Seminars are held on Thursdays from 1:00 - 2:00pm on Zoom unless otherwise noted. For access information, please contact the Math Department.
For questions about the seminar schedule, please contact Chong Jin.
September 18
Dr. Yingcong Li, NJIT Department of Data Science
Data, Architecture & Algorithms in In‑Context Learning
This talk introduces recent theoretical advancements on the in-context learning (ICL) capability of sequence models, focusing on the intricate interplay of data characteristics, architectural design, and the implicit algorithms models learn. We discuss how diverse architectural designs—ranging from linear attention to state-space models to gating mechanisms—implicitly emulate optimization algorithms that operate on the context and draw connections to variations of gradient descent and expectation maximization.
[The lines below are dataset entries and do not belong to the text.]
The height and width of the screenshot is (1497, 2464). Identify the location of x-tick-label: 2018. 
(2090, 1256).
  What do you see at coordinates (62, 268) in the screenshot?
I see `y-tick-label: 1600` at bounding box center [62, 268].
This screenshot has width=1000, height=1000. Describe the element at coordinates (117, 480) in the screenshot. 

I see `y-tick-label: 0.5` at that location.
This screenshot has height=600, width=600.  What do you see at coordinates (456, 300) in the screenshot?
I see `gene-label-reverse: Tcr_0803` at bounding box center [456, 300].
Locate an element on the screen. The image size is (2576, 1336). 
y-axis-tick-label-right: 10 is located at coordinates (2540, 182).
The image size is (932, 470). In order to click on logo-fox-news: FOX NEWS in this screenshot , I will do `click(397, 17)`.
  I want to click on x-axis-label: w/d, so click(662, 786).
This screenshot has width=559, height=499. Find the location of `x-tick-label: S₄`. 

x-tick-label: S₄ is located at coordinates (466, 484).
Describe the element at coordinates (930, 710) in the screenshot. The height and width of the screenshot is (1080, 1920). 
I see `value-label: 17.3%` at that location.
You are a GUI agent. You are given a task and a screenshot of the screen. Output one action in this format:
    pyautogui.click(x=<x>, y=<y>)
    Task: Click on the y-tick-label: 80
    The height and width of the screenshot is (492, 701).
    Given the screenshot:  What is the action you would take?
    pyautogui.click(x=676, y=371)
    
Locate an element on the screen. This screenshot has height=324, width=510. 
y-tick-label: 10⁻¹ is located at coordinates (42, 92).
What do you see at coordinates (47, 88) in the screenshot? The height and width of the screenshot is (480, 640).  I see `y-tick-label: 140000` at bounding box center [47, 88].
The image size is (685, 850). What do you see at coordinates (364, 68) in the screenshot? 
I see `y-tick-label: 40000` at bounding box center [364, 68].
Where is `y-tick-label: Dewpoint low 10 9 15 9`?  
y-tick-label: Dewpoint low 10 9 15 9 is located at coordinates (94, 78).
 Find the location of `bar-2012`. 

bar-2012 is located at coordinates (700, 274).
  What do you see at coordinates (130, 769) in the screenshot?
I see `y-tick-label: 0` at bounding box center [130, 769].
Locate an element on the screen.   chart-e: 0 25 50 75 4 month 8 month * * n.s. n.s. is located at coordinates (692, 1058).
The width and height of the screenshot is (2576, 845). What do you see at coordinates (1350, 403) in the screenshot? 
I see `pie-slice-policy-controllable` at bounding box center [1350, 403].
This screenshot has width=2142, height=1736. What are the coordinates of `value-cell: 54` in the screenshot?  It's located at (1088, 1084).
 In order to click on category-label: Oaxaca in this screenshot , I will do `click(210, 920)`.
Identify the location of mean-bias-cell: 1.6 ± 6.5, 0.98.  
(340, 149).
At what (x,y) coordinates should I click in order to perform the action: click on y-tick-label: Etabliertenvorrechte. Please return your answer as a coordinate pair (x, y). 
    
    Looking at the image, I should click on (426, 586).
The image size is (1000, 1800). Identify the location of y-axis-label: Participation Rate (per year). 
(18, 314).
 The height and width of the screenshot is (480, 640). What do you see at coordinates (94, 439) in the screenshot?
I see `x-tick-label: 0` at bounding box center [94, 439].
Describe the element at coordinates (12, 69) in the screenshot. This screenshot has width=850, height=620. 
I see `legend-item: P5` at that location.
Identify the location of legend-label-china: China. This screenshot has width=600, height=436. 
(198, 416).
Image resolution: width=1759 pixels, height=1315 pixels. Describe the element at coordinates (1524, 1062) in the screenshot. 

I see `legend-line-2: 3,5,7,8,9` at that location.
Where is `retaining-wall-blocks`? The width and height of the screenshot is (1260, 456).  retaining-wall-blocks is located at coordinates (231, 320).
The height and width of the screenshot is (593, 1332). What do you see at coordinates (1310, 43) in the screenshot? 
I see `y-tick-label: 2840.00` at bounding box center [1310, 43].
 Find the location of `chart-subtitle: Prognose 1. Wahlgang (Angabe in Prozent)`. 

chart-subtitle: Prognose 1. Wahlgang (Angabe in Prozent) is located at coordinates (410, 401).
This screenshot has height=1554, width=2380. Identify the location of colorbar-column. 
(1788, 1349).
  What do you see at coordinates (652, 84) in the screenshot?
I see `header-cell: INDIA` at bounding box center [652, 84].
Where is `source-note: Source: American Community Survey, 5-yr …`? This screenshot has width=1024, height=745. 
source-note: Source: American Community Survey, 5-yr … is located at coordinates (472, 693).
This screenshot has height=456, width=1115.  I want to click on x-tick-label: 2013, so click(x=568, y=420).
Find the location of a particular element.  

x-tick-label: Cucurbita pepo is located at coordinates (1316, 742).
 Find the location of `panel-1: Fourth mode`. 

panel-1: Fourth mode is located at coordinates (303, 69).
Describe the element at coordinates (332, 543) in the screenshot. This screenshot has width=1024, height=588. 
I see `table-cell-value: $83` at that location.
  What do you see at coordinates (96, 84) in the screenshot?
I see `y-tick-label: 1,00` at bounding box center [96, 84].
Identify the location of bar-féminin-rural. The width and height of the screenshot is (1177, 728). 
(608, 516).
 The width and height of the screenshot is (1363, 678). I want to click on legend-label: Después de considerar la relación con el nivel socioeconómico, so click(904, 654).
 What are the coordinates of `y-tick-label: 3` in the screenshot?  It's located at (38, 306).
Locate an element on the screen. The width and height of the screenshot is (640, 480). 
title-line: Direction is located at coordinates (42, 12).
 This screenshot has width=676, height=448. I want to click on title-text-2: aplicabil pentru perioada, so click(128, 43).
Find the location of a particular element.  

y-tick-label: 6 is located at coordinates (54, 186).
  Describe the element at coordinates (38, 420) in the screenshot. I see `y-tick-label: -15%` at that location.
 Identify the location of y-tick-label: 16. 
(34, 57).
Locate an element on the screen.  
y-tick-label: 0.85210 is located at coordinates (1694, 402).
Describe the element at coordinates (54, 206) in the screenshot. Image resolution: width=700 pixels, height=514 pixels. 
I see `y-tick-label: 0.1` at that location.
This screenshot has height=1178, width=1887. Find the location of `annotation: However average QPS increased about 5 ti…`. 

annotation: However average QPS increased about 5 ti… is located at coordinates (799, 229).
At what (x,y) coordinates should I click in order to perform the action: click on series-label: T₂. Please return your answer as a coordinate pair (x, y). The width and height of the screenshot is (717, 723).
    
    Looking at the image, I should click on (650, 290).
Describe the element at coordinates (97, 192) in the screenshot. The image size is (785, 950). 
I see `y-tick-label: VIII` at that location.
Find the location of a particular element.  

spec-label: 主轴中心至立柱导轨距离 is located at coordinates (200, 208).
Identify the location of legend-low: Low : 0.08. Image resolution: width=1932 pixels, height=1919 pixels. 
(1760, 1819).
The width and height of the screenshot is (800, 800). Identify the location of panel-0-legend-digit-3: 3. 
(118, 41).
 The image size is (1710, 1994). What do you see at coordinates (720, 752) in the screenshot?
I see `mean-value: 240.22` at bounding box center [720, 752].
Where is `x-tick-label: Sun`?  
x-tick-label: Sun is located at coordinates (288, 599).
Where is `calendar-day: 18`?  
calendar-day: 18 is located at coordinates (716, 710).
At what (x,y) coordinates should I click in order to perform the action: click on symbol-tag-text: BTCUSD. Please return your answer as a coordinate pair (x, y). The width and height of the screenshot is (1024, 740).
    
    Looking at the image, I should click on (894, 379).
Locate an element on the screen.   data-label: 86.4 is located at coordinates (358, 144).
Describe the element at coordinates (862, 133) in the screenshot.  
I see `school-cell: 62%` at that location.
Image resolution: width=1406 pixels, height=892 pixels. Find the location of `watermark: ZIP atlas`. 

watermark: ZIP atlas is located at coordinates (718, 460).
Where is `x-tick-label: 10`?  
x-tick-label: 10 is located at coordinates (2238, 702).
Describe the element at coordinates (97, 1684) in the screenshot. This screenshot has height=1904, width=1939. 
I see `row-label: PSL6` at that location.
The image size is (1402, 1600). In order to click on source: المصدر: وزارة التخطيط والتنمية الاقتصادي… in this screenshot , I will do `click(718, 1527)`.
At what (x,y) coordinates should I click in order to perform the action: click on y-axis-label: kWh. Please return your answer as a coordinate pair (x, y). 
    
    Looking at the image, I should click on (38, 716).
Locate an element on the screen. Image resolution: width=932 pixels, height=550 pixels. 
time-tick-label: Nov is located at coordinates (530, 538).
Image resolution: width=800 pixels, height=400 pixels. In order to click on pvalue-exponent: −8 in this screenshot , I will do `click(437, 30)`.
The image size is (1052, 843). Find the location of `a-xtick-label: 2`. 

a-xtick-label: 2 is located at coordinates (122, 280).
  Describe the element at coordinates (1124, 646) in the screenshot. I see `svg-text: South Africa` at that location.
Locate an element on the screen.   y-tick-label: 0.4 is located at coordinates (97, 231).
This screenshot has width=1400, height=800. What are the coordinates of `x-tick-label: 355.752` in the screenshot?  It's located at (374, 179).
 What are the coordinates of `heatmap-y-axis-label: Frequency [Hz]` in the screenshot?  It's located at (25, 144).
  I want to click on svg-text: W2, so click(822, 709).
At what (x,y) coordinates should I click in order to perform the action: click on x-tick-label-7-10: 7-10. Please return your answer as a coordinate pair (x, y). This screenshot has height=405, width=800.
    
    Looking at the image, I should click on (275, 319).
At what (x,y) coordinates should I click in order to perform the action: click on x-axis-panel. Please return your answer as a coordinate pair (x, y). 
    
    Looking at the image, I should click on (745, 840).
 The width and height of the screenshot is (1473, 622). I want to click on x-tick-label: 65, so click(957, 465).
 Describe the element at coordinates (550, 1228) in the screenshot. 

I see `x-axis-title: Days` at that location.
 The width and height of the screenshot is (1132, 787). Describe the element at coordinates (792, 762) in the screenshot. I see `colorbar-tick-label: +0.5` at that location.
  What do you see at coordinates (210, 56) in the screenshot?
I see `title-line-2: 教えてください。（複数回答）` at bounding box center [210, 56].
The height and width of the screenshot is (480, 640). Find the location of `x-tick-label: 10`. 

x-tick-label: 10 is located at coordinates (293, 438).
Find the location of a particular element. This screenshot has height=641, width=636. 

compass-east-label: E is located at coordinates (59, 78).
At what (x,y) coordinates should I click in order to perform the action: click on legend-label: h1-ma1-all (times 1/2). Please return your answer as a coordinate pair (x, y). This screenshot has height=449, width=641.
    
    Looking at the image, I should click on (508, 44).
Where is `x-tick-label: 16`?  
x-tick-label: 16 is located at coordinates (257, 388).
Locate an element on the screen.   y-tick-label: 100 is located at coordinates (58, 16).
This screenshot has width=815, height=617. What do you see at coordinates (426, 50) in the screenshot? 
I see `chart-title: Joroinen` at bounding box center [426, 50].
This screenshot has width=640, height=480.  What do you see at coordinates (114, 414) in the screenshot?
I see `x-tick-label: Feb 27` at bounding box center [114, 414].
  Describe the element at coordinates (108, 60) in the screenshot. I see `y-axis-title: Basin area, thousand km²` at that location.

We elucidate the critical influence of data characteristics, such as distributional alignment, task correlation, and the presence of unlabeled examples, on ICL performance, quantifying their benefits and revealing the mechanisms through which models leverage such information. Furthermore, we will explore the optimization landscapes governing ICL, establishing conditions for unique global minima and highlighting the architectural features (e.g., depth and dynamic gating) that enable sophisticated algorithmic emulation. As a central message, we advocate that the power of architectural primitives can be gauged from their capability to handle in-context regression tasks with varying sophistication.